#### [Excerpt]
┌──

I have a nagging suspicion that the modern valde optandum is part and parcel of the same sociological and anti-transcendent misunderstanding of the Eucharist fostered by and expressed in a desire for exclusively versus populum celebration. As Cardinal Ratzinger warned us, there is the danger of the inward-looking circle finding its own completion and fulness in its own activity rather than in the Lord who comes from beyond. There may in modern Liturgy be a subconscious fear of whatever does not come, self-generated, from within the Circle. There could even be the horrible superstition of laypeople being led to think that they ought to receive a host which they themselves had 'helped' to consecrate.

To be communicated from the Tabernacle with a host consecrated at a previous Mass reminds one that every Mass is the One Mass; that, as that great Separated Doctor of Catholic Truth (Fr Aidan Nichols' phrase), Eric 'Patrimony' Mascall, put it, a plurality of Masses is "the same thing - the same essentially, the same numerically - not just a lot of different things of the same kind, but the very same identical thing ... the one redemptive act which Christ, who died for our sins and rose again for our justification, perpetuates in the Church which is his Body through the Sacrament of his body and blood."

└──

#### [Given request 1]
In the excerpt on the Mass, who warned about the inward-looking circle finding its completion in its own activity?
#### [Given request 2]
Pick up the excerpt on the Mass after its final sentence and continue it.
The items have nothing to do with the excerpt on the Mass.

#### [Data records]
┌──

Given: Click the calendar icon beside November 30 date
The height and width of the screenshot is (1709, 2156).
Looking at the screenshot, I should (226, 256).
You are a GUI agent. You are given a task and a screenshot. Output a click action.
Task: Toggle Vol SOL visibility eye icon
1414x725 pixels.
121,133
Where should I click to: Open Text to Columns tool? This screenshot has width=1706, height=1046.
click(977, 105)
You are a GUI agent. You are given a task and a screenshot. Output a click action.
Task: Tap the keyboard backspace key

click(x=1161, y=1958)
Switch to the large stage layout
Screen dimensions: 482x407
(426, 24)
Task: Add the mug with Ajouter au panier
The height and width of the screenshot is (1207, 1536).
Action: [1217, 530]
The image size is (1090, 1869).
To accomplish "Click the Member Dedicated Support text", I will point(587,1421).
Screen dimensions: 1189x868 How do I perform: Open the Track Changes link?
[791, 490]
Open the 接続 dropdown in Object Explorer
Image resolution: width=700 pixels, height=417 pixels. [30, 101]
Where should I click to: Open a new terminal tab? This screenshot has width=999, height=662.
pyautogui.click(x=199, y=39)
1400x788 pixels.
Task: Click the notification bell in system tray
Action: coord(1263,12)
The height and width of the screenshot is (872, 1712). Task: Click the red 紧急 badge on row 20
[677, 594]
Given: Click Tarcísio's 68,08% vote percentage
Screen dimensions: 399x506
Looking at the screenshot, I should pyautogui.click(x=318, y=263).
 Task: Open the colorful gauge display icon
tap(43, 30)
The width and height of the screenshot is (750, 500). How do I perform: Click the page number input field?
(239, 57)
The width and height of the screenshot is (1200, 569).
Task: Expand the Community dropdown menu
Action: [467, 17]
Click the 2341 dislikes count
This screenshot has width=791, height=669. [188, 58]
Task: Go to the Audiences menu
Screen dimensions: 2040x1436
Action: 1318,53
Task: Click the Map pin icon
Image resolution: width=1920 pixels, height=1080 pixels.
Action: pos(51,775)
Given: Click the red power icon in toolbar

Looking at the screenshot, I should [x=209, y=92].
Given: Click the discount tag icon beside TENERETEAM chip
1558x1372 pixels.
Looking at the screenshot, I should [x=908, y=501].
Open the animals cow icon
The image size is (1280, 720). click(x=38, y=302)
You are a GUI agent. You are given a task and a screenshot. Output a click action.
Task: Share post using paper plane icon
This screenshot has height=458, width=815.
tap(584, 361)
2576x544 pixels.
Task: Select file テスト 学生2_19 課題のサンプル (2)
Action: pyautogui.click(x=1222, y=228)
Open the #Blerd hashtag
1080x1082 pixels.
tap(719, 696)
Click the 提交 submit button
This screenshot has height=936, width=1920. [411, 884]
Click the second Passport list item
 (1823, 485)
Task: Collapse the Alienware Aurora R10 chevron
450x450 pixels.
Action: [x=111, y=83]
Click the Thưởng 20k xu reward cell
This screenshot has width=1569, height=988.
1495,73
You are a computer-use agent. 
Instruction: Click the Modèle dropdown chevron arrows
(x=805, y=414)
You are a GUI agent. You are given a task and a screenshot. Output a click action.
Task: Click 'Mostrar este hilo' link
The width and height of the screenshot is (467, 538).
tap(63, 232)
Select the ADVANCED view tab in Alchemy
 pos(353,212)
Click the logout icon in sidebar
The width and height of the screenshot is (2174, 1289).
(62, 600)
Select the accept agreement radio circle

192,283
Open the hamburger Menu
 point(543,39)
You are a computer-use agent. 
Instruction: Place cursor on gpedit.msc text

└──

#### [Expected output 1]
Cardinal Ratzinger.

#### [Expected output 2]
The ancient tradition of our Roman and Catholic Church does indeed encourage us to look beyond the closed circle of those gathered here and at this moment. When domnus papa sent the fermentum, the consecrated Host from his own Mass, to be mingled with the Masses of his presbyters in the outlying Roman churches as a sign of their unity with him, the separated congregations were thereby urged to look beyond their own closed circles. Furthermore, the Pope himself, as he approached the Altar at the start of his own Mass, was shown an opened capsa containing a consecrated particle from a previous Mass, which he adored. After the Pax he placed this particle in the chalice. (To this extent, Archimandrite Taft did not quite tell the whole truth when he claimed that " ... communion during Mass from hosts already consecrated at a previous Eucharist was totally unthinkable in the early Christian East and West".) Jungmann rightly explains: "In this way the continuous unity of the eucharistic sacrifice was expressed - the same Mass yesterday and today". The mingling, with our oblata, of hosts consecrated in other places or at other times, can be a powerful manifestation of the diachronic and synchronic identity of 'our' Mass with all the 'other' Masses which are being celebrated elsewhere and were celebrated at other times. For all those 'other' Masses, together with 'ours', are truly but the one Oblatio Domini.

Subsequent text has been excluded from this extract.